Mes collègues ne le supportent guère mieux, tant ses cris, colères, provocations en tous genres, épuisent les plus chevronnés.
Et pourtant, nous avons lui et moi, malgré nos bagarres fréquentes, une relation pleine de tendresse et de respect…
Alors que ses parents n’ont pas donné signe de vie depuis 3 mois, un soir, au moment du coucher, Julien m’appelle à ses côtés. Il me prend la main et demande :
– Dis, si mes parents ne reviennent pas, tu voudras bien être ma maman et Christophe – l’éducateur du groupe – mon papa ?
Et me voilà donc, moi, l’éducatrice, prenant un ton professionnel pour lui expliquer qu’il n’aura jamais qu’un papa et une maman, quoi qu’il arrive et quoi qu’il fasse. Et que, s’ils ne viennent pas en ce moment, c’est sûrement qu’ils ont beaucoup de problèmes, mais qu’ils l’aiment… et bla bla bla, et bla bla bla…
Alors Julien me coupe la parole, visiblement un peu agacé :
– Bon d’accord, tu peux pas être ma maman, mais alors, tu veux bien être ma grand-mère et Christophe mon grand-père ?!!!

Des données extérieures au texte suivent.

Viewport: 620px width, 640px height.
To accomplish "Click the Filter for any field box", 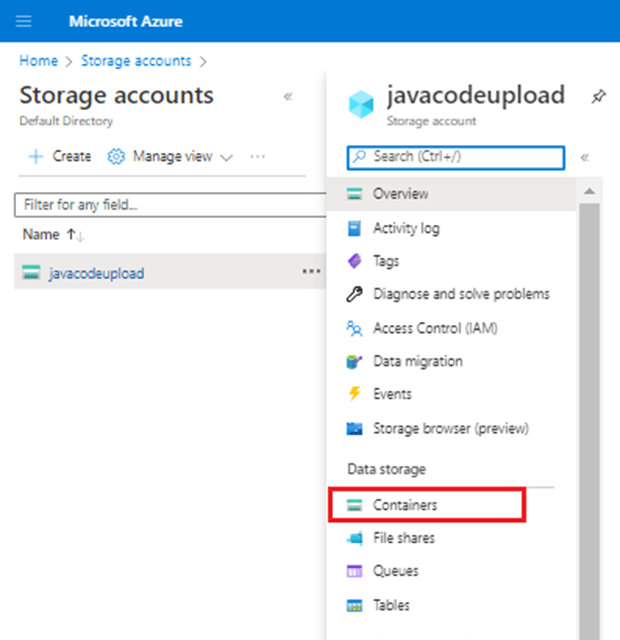I will coord(160,205).
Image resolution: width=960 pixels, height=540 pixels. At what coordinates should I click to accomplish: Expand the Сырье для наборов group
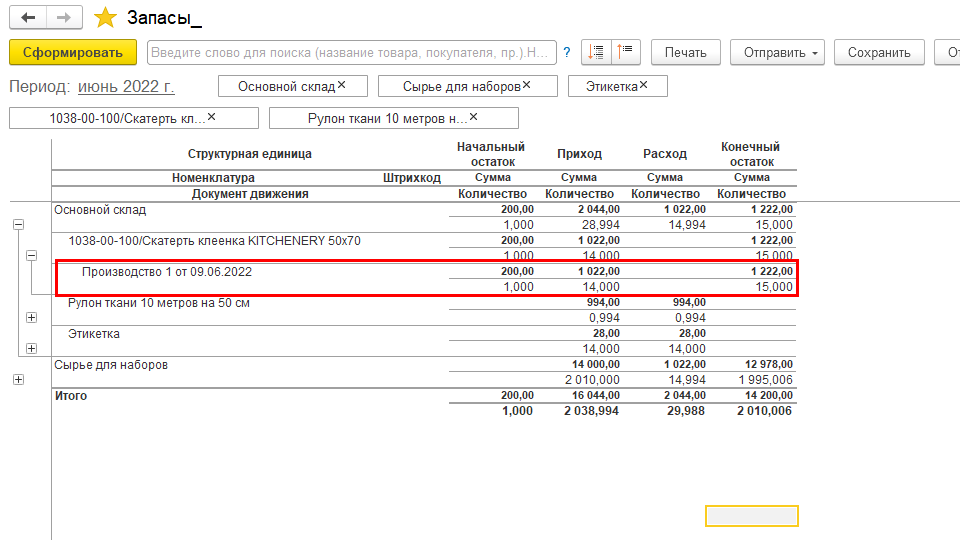tap(18, 379)
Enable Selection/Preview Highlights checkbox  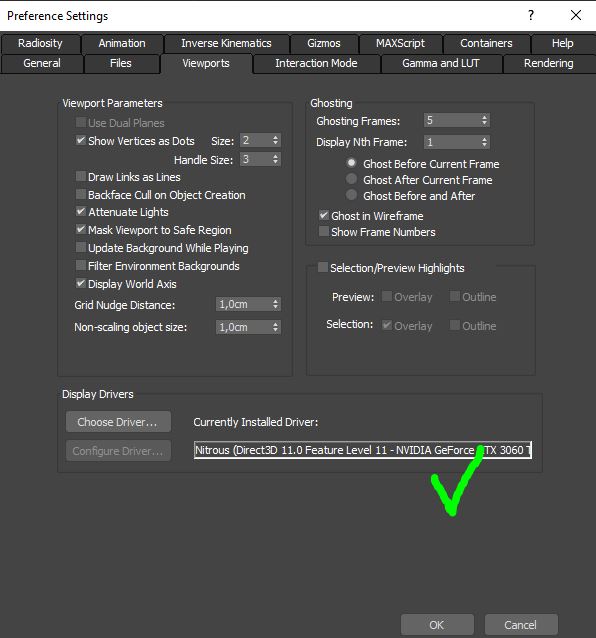pyautogui.click(x=323, y=267)
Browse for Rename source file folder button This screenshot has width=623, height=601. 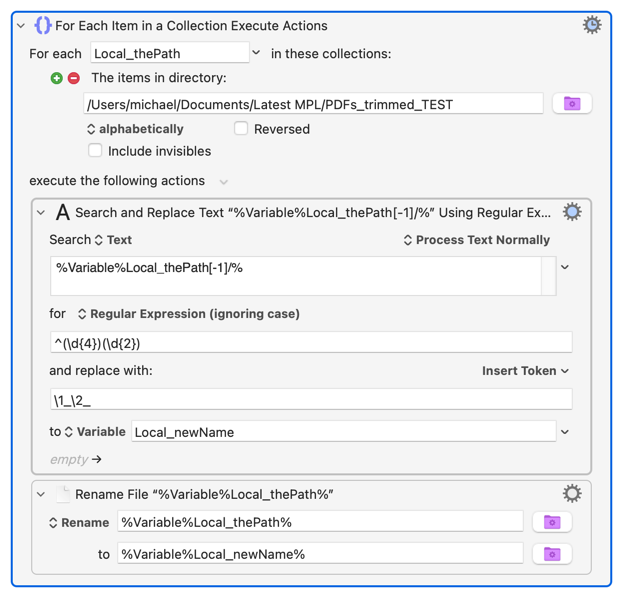[551, 522]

Ayant bien saisi que je n’avais pas répondu, très mal à l’aise, quelque temps plus tard je lui ai offert un poupon sur le corps duquel, sous les habits, comme un secret, j’ai écrit :
« Je suis un poupon magique.
Aussi longtemps que tu le voudras,
Chaque fois que tu me regarderas,
Que tu me prendras dans tes bras,
Tu sauras que Véronique pense à toi,
Où que tu sois,
Où qu’elle soit,
Tu auras toujours une place dans son cœur. »
Il a pris le poupon, l’a placé dans son lit. Par la suite, souvent, après les colères, lorsqu’il pleurait, il allait le retrouver. Parfois tout de même, dans les moments de crise, il jetait le poupon ou le mutilait un peu. Mais toujours, il le récupérait…
Depuis, Julien a quitté le foyer, avec son poupon, pour une autre structure. Je sais que ce poupon n’a plus guère de cheveux. Mais jamais Julien n’a détérioré son corps ni les mots qui y sont inscrits…
Véronique D. [éducatrice spécialisée)
Texte paru dans le livre Petites histoires de grands moments éducatifs (L’Harmattan) ; on peut y lire une analyse et des citations
WIKI : empathie, jeu (imaginaire), écrit
Qui n’a jamais reçu d’un enfant placé cette question : « Veux-tu être ma mère (mon père) ? », lorsqu’on ne nous appelle pas spontanément « papa » ou « maman » ... Comment répondre ?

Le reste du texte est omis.